▶ _What you need to do_
Report, as a bare number, how many lines of the material below contain the word "with".

---

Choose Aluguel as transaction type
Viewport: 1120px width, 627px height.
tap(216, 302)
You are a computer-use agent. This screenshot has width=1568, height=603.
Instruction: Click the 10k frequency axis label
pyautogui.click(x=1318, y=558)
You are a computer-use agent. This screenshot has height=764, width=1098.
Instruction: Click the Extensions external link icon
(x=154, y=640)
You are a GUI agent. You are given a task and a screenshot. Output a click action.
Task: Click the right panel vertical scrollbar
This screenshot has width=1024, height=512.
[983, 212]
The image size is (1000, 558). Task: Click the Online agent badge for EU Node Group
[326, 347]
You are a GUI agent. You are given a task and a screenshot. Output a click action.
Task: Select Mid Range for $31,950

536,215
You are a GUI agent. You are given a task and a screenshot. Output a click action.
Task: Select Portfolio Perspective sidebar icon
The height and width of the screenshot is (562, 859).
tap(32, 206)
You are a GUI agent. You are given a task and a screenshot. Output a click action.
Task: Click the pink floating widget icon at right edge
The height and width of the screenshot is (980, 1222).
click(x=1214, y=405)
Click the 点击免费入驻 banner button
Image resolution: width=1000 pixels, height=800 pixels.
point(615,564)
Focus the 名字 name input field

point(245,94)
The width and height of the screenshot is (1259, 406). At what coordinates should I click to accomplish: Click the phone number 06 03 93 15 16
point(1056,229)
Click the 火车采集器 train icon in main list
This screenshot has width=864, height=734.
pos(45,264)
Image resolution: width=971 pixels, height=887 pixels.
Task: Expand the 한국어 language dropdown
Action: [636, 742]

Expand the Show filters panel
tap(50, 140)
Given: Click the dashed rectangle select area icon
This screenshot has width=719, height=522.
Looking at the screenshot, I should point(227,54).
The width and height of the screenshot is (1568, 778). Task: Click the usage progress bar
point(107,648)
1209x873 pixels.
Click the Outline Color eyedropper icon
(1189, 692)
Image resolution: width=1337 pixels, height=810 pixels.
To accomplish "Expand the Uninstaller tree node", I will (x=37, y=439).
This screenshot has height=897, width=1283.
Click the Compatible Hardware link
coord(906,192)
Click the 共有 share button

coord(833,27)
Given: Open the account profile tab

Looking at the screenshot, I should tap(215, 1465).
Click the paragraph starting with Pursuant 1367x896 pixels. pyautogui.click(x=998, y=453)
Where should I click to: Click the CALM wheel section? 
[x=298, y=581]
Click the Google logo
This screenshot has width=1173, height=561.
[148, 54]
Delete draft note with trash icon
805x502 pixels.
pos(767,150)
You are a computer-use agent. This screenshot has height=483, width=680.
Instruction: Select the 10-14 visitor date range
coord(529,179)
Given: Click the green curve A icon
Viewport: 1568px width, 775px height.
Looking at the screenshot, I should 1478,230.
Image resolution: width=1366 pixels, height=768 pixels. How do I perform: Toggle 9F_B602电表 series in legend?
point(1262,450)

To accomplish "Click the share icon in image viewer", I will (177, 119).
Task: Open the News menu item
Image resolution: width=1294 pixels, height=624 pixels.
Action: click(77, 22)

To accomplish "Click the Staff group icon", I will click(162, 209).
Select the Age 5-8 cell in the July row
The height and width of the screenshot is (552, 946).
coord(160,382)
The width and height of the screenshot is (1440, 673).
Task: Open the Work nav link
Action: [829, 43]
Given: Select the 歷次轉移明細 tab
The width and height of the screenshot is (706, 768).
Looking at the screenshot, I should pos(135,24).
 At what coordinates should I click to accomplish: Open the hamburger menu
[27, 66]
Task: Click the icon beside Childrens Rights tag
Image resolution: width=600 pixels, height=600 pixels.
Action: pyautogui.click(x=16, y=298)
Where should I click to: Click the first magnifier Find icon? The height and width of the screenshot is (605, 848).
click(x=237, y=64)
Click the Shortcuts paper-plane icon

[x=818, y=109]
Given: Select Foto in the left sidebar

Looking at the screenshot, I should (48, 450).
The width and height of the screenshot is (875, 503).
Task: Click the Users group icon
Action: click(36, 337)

---

▶ _Output of the exercise_
2